The Hunger Games Trilogy



Easily the best young adult books I’ve read since His Dark Materials, The Hunger Games trilogy brilliantly merges the barbarity of the Roman amphitheatres with modern reality shows.

It is set in the post-apocalyptic world of Panem, which is made up of twelve districts, each of which feed, clothe and supply the Capitol, which is the home of the government. There was once a thirteenth district which rebelled more than seventy years earlier and after the Capitol won that battle they instigated the Hunger Games in order to keep the rest of the districts under control. Each district must send two tributes, a boy and a girl, to compete in the games where they must kill each other to survive.
Katniss Everdeen is the heroine who volunteers to take the place of her younger sister when she is randomly chosen to represent District 12, the least successful district that competes. But Katniss has skills that others don’t, and she also has the love of Peeta Mellark, the boy tribute from her district, who will do anything to keep her alive.

This being a story mainly aimed at young adults, at its most general it is a story about growing up. About falling in love and falling out of love, about the changes in yourself and in others that will take place, but mostly about the dangerous outside world.
But there are lessons for us all to learn at any age. About how everything on television and in the media is carefully tailored to elicit the correct response, whether it be outrage or guilt, sadness or joy. Then there is the truth that others will sometimes manipulate us for their own purposes, good or evil, and that we mustn’t make assumptions over which it is.
But maybe there are answers also to why we fall in love. Is it down to romantic aspirations, or do we pick the person whom we cannot survive without, whether it be for financial, physical or emotional reasons?

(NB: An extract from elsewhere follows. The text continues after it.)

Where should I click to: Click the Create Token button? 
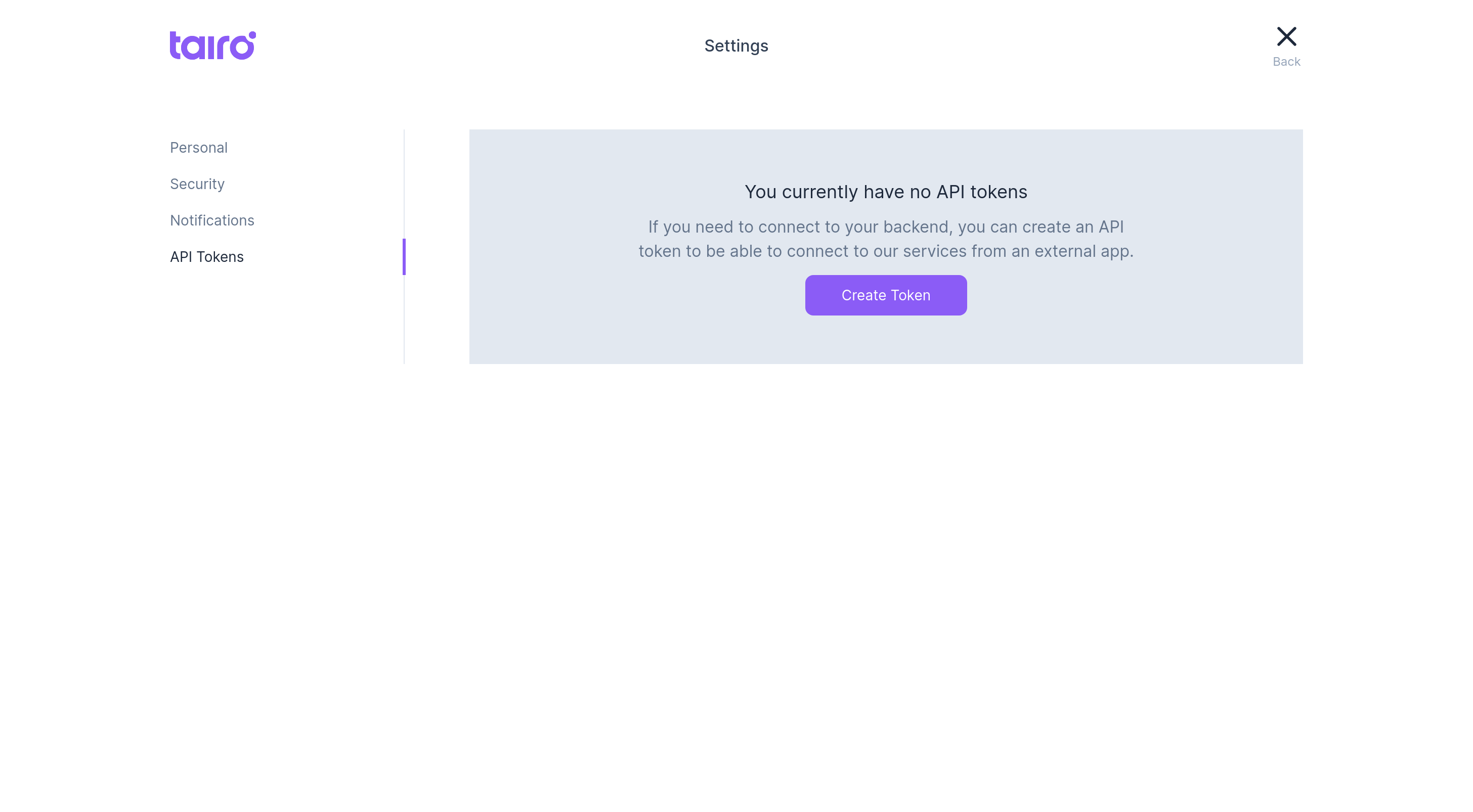tap(885, 295)
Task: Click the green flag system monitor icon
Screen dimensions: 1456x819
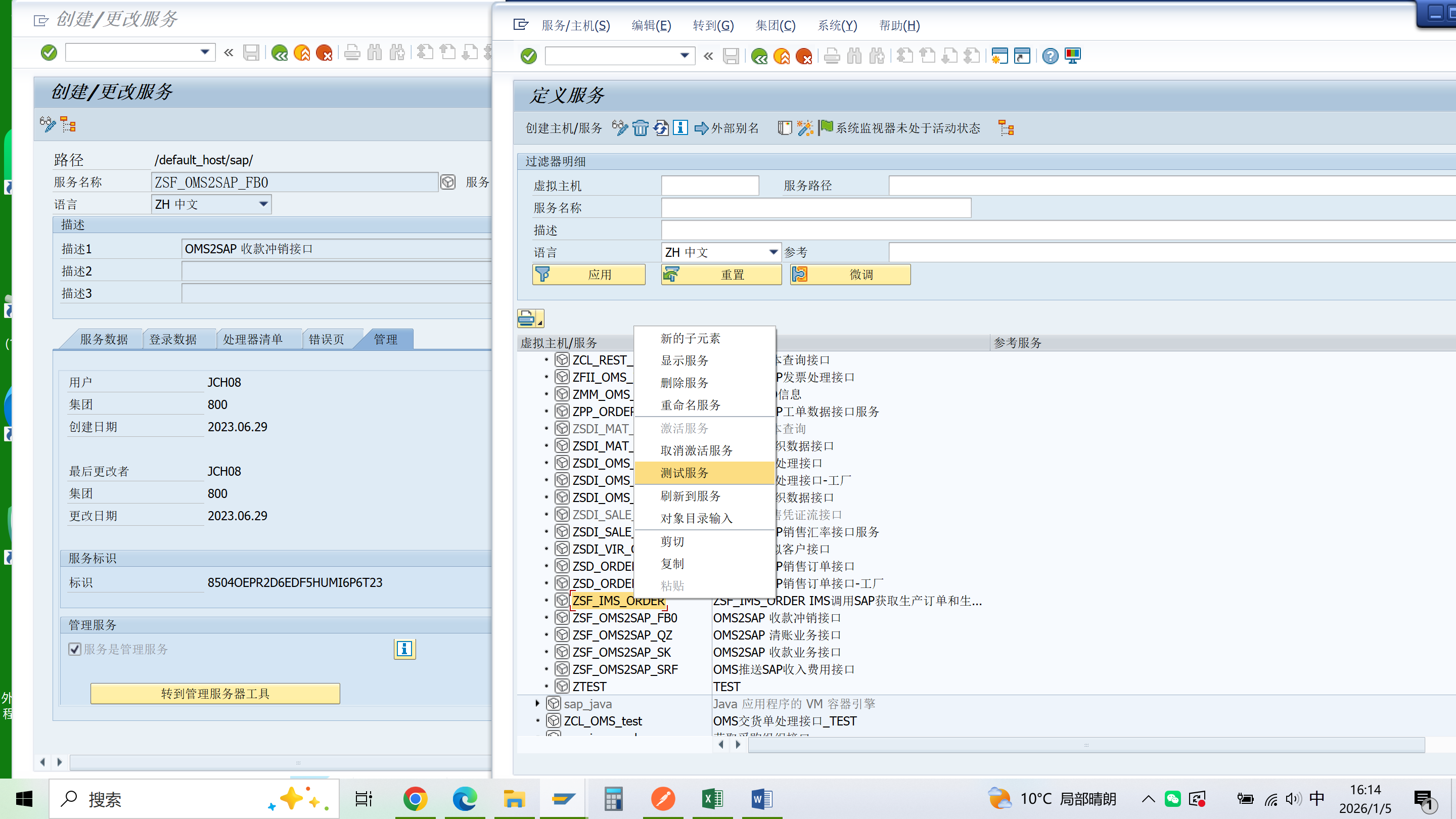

Most of all though these books are extremely well written; you are dragged into the tale and desperate to know the outcome before you’ve taken a breath. In some ways this is a bad thing, since you are so keen to know the ending it can be harder to enjoy the ride. But it’s far better than a book that you don’t care about.
In a lot of ways this is due to the believability of the characters. You are with them all the way, and depending on who they are, you want them to succeed and fail. They almost become like people you know, or at least used to know, and that for me is a good sign.

These stories can be enjoyed by anyone of any age and in order are published as The Hunger Games, Catching Fire and Mockingjay.